Please let me know if I didn't make it clear. |
Thanks a lot for explaining. The SDXL original vae it's an exception though, in all the other pipelines, the vae has the same dtype as the model, if you want to have a vae with a different precision than the model and the pipeline it should be something that the user has to manage like you're doing. To be more clear, if the SDXL 1.0 original vae didn't have the overflow problem, the I don't see a problem with what you're suggesting in this PR but if we add the options that everyone needs for their special use case, the pipelines would be huge, so I'll let the others take this decision. |
Hi @asomoza , thanks! I get your point! In that case, can we force vae to float32 and output a log to notice users that the vae will be forced to float32 whatever the SDXL model dtype is (to avoid overflow) ? |
IMO that would be a waste of VRAM because of this vae which runs in fp16 without a problem and that most popular finetuned models already use instead of the original one. Still I don't think that what you're suggesting in this PR is a bad idea, so lets maybe wait to see what are the opinions of @DN6 and @yiyixuxu, they're kind of busy right now so we need a little patience. |
hey @jiqing-feng |
Hi @asomoza @yiyixuxu . Thanks for your review.

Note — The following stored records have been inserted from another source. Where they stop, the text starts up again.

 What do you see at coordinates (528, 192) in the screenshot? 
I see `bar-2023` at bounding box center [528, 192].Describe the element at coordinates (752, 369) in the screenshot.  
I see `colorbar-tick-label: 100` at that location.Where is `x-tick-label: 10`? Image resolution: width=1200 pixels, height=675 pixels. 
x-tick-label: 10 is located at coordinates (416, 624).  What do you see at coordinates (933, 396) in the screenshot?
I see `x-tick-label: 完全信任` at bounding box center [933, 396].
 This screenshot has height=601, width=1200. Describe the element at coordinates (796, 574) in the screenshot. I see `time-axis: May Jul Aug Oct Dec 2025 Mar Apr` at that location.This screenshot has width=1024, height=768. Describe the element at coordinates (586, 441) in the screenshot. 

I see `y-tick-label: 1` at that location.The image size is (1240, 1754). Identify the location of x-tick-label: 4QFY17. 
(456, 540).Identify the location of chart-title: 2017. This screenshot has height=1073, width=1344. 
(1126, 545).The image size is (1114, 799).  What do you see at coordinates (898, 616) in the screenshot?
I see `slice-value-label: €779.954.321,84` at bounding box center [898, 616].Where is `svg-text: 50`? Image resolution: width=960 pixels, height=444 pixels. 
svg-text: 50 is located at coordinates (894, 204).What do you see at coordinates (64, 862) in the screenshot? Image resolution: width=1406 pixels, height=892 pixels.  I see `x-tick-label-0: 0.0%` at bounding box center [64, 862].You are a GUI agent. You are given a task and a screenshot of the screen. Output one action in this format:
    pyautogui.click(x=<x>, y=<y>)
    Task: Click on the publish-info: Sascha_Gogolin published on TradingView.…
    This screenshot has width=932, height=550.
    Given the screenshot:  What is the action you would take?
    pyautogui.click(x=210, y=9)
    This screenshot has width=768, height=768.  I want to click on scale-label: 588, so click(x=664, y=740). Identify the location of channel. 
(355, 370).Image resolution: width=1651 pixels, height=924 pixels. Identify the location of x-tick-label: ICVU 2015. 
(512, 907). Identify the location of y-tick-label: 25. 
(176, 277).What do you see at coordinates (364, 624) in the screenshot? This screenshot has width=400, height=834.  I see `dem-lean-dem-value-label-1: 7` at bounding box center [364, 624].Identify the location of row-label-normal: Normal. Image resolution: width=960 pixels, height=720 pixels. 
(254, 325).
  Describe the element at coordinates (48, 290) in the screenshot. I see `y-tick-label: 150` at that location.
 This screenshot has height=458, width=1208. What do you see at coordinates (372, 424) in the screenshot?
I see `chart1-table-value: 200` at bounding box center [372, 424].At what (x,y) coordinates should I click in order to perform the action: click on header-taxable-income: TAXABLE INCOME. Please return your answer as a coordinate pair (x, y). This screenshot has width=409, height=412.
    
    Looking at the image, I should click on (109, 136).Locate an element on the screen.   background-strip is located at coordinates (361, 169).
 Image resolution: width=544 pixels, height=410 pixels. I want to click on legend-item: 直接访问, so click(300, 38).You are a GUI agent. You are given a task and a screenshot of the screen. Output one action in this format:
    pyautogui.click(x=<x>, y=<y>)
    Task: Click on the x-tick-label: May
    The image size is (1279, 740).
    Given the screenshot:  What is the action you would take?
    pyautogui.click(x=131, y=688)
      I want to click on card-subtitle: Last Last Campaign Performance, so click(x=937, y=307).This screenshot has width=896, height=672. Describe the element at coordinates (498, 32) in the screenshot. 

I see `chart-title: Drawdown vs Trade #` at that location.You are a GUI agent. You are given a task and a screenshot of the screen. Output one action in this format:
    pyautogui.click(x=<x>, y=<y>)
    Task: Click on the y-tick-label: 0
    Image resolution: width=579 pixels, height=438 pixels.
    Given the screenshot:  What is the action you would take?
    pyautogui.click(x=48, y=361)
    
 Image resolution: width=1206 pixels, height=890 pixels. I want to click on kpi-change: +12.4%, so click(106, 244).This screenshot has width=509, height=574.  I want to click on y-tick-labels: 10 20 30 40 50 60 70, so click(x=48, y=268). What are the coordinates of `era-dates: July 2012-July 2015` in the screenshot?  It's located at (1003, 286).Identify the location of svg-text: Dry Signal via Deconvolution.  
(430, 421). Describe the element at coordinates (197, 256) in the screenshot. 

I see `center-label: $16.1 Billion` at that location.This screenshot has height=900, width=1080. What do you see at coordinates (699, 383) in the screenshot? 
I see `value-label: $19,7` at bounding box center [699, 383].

There are 2 things that confused me:
Would like to get your feedback. Thanks! |
@jiqing-feng we don't disable on point 2 I agree but it has been a long time since the release of SDXL and the use of the pipelines and this is the only time that someone opened an issue or PR about it, so mostly, everyone else just use the fp16 fixed one or just don't use custom code with the original vae. As I said before, your issue is very specific to you and only you, and if we allow every user to add/remove/refactor the pipelines to their very specific use case, the pipelines would be very complex and with an incredible amount of LoC. Also let me tell you that we appreciate your feedback and I really like that you're discussing this in a very respectful tone (which nowadays is very rare) but the easiest solution here is to just do it outside of the pipelines in your code. |
I see. Thanks for your clarification! I assume all model's |
Hi @sayakpaul . As vae can be manipulated outside the pipeline by users, we should revert to the original dtype of vae instead of the latent dtype. Please review this PR. Thanks!